### REQUIREMENTS
**A)** In the JVM garbage collection text, write out the passage starting at "The two main" and ending at "high CPU overhead).", substituting "response time" for "latency".
**B)** Resume the text on JVM garbage collection after its last sentence.

### SUPPLIED TEXT

# # # # # # #

The JVM instead uses what is known as a tracing garbage collector. It is called tracing because, at least at an abstract level, the process of identifying garbage involves taking the root set (things like your local variables on your stack or global variables) and tracing a path from those objects to all objects that are directly or indirectly reachable from said root set. Once all reachable (live) objects have been identified, the objects eligible for being freed by the garbage collector have been identified by a proces of elimination.

Basic stop-the-world, mark, sweep, resume

A very simple tracing garbage collector works using the following process:

  1. Pause the application completely.
  2. Mark all objects that are reachable (from the root set, see above) by tracing the object graph (i.e., following references recursively).
  3. Free all objects that were not reachable.
  4. Resume the application.

In a single-threaded world, this is pretty easy to imagine: The call that is responsible for allocating a new object will either return the new object immediately, or, if the heap is full, initiate the above process to free up space, followed by completing the allocation and returning the object.

None of the JVM garbage collectors work like this. However, it is good to understand this basic form of a garbage collector, as the available garbage collectors are essentially optimizations of the above process.

The two main reasons why the JVM does not implement garbage collection like this are:

  • Every single garbage collection pause will be long enough to collect the entire heap; in other words, it has very poor latency.
  • For almost all real-world applications, it is by far not the most efficient way to perform garbage collection (it has a high CPU overhead).

Compacting vs. non-compacting garbage collection

An important distinction between garbage collectors is whether or not they are compacting. Compacting refers to moving objects around (in memory) to as to collect them in one dense region of memory, instead of being spread out sparsely over a larger region.

Real-world analogy: Consider a room full of things on the floor in random places. Taking all these things and stuffing them tightly in a corner is essentially compacting them; freeing up floor space. Another way to remember what compaction is, is to envision one of those machines that take something like a car and compact it together into a block of metal, thus taking less space than the original car by eliminating all the space occupied by air (but as someone has pointed out, while the car id destroyed, objects on the heap are not!).

# # # # # # #

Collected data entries
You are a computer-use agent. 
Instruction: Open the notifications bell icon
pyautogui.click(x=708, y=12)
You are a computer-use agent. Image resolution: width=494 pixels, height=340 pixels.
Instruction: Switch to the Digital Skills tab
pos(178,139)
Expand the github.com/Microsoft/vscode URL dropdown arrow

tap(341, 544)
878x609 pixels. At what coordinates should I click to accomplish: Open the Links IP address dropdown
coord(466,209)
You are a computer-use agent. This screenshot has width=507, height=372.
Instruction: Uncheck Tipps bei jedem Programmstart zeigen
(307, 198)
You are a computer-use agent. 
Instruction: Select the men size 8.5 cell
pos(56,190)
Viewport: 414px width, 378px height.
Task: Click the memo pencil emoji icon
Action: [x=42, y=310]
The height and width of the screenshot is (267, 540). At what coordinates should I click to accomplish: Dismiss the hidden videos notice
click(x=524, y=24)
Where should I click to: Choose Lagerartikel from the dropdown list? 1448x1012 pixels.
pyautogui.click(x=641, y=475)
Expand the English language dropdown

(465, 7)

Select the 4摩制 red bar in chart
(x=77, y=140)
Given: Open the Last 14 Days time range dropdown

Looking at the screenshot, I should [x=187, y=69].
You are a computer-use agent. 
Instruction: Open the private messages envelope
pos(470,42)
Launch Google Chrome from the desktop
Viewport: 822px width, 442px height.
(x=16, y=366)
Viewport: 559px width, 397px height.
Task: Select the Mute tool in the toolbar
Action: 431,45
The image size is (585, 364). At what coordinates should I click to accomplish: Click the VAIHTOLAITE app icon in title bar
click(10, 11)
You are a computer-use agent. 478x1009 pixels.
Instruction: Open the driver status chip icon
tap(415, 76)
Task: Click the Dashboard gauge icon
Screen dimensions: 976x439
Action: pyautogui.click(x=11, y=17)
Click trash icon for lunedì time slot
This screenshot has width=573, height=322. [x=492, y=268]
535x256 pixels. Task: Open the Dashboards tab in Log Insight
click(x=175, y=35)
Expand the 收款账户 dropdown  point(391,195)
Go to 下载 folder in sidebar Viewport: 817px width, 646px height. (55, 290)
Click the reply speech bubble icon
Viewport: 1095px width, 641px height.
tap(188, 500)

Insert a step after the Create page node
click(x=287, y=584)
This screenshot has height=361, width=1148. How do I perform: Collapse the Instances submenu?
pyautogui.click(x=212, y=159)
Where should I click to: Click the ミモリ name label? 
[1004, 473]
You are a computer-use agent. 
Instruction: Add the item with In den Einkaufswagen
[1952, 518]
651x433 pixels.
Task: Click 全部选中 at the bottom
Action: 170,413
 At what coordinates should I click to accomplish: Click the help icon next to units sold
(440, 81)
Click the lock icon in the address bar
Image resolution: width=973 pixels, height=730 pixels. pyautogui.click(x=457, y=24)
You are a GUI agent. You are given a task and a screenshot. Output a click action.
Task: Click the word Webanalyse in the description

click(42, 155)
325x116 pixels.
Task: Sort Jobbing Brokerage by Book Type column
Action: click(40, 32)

# # # # # # #

### RESULTS FOR EACH TASK
**A)**
The two main reasons why the JVM does not implement garbage collection like this are:

  • Every single garbage collection pause will be long enough to collect the entire heap; in other words, it has very poor response time.
  • For almost all real-world applications, it is by far not the most efficient way to perform garbage collection (it has a high CPU overhead).

**B)**
By contrast a non-compacting collector never moves objects around. Once an object has been allocated in a particular location in memory, it remains there forever or until it is freed.

There are some interesting properties of both:

  • The cost of performing a compacting collection is a function of the amount of live data on the heap. If only 1% of data is live, only 1% of data needs to be compacted (copied in memory).
  • By contrast, in a non-compacting collector objects that are no longer reachable still imply book keeping overhead as their memory locations must be kept track of as being freed, to be used in future allocations.
  • In a compacting collector, allocation is usually done via a bump-the-pointer approach. You have some region of space, and maintain your current allocation pointer. If you allocate an object of n bytes, you simply bump that pointer by n (I am eliding complications like multi-threading and optimizations that implies).
  • In a non-compacting collector, allocation involves finding where to allocate using some mechanism that is dependent on the exact mechanism used to track the availability of free memory. In order to satisfy an allocation of n bytes, a contiguous region of n bytes free space must be found. If one cannot be found (because the heap is fragmented, meaning it consists of a mixed bag of free and allocated space), the allocation will fail.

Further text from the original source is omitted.